- Born: 28 January 1910 Oakleigh, Victoria
- Died: 10 November 1995 (aged 85)
- Education: University of Melbourne
- Scientific career
- Fields: Botany
- Workplaces: National Herbarium of Victoria
- Author abbrev. (botany): J.H.Willis

= James Hamlyn Willis =

Australian botanist

James Hamlyn Willis (28 January 1910 – 10 November 1995) was an Australian botanist. He described 64 new species of plants, and published more than 880 works including the landmark two-volume A Handbook to plants in Victoria between 1962 and 1973.

==Life==
Willis was born in Oakleigh, Victoria in 1910. In 1913 he moved with his family to
Stanley on the northern coast of Tasmania, Australia, where they remained until returning to Victoria in 1924. He attended Melbourne High School and in 1928, following receipt of a scholarship, began studies at the Victorian School of Forestry in Creswick, graduating with a Diploma of Forestry in 1930. For the next seven years he was employed by the Forests Commission of Victoria as a forest officer.

In 1937 Willis joined the National Herbarium of Victoria and commenced studies at the University of Melbourne, graduating with a Bachelor of Science (Honours) in 1940. Between 1958 and 1959, he held the position of Australian Botanical Liaison Officer at the Royal Botanic Gardens, Kew, and in 1961 he was appointed as Assistant Government Botanist for Victoria. Between 1970 and 1972, he was the acting director of the Royal Botanic Gardens, Melbourne. He became the first editor of Muelleria, the peer-reviewed scientific journal published by the Royal Botanic Gardens Victoria, editing the first three issues.
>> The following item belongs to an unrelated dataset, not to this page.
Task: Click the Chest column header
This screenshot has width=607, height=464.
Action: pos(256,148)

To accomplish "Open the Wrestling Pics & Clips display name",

Willis retired from the National Herbarium of Victoria in 1972.

==Botanical collecting==
Willis was an avid collector of vascular and non-vascular plants, and fungi. Whilst working at the National Herbarium of Victoria, he was able to participate in many field expeditions to various floristic regions in Victoria. Willis also ventured to Western Australia as a member of the Sir Russell Grimwade Expedition in 1947, and to the Recherche Archipelago in 1950. He also collected outside of Australia on various trips made to New Zealand, New Guinea, Europe, Sri Lanka and China.
The National Herbarium of Victoria holds over 20,000 specimens collected by Willis. Other herbaria holding specimens collected by Willis include Victorian School of Forestry, National Herbarium of New South Wales, Western Australian Herbarium, Auckland War Memorial Museum, Australian National Herbarium, State Herbarium of South Australia, Tasmanian Herbarium, Northern Territory Herbarium, New Zealand Fungarium.

==Recognition==
In addition to having named new species himself, a species of eucalypt is named after him, Eucalyptus willisii.

Willis was appointed a Member of the Order of Australia in the 1995 Queen's Birthday Honours for "service to botany, particularly in the field of Australian flora".

Following Willis' death in 1995, from 1996 onwards, the National Herbarium of Victoria has hosted the Jim Willis Studentship in his honour. This is a competitive eight week programme held during the summer where students gain research experience working on a specific research project under the supervision of a herbarium research staff member.

In 2000, the Gladstone Bag belonging to Willis used to collect specimens on his many field expeditions was uncovered in extraordinary circumstances. It is now part of the Victorian School of Forestry museum collection at Creswick.